Dopo una lunga recessione, il nostro paese sembra avvicinarsi ad una stagione di crescita economica. Non sarà una cavalcata trionfante (basso è il potenziale di crescita, in assenza di grandi riforme strutturali), ma torneremo a crescere.
Tutto ciò non succederà in molte parti del mezzogiorno.
La crisi strutturale di questi anni è stata sistematicamente sottovalutata da pezzi importanti della classe dirigente del mezzogiorno, che non hanno colto (o meglio non hanno voluto vedere) la profonda trasformazione del Sud già alla fine degli anni 90 ed all’inizio del nuovo secolo.

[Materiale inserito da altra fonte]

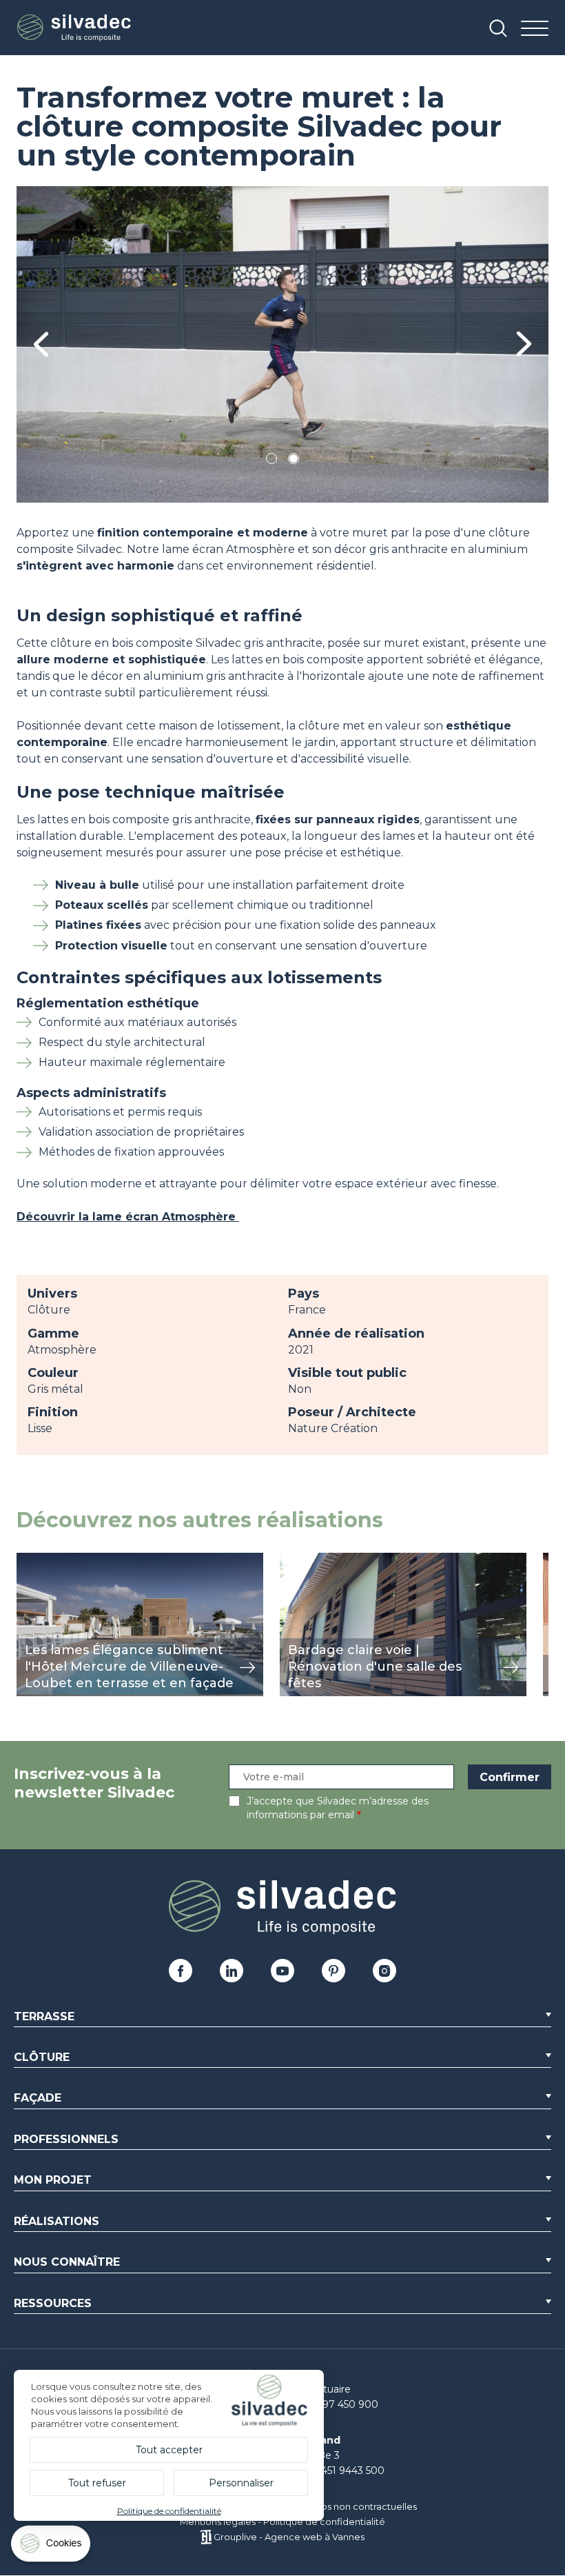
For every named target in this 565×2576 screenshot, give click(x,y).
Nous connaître (67, 2261)
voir (27, 1560)
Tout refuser (97, 2483)
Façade (37, 2097)
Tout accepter (169, 2450)
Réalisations (56, 2221)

Il modello sociale ed economico si è a lungo basato su una forte redistribuzione clientelare e parassitaria che ha spostato risorse dalla produzione alle politiche assistenziali.
Si è continuato a spendere (questa volta a debito) nonostante la fine della spesa pubblica, anche in questi anni da fine impero.
Il declino è evidente e non abbiamo più tempo.
Occorre una svolta rapida, determinata, una grande “rivoluzione” sociale ed economica.
Dobbiamo tutti metterci in discussione, le imprese, il mondo politico, la scuola e le università del mezzogiorno (che faticano ad uscire da vecchie stagioni).
Non so se siamo ancora in tempo, ma dobbiamo provarci fino in fondo.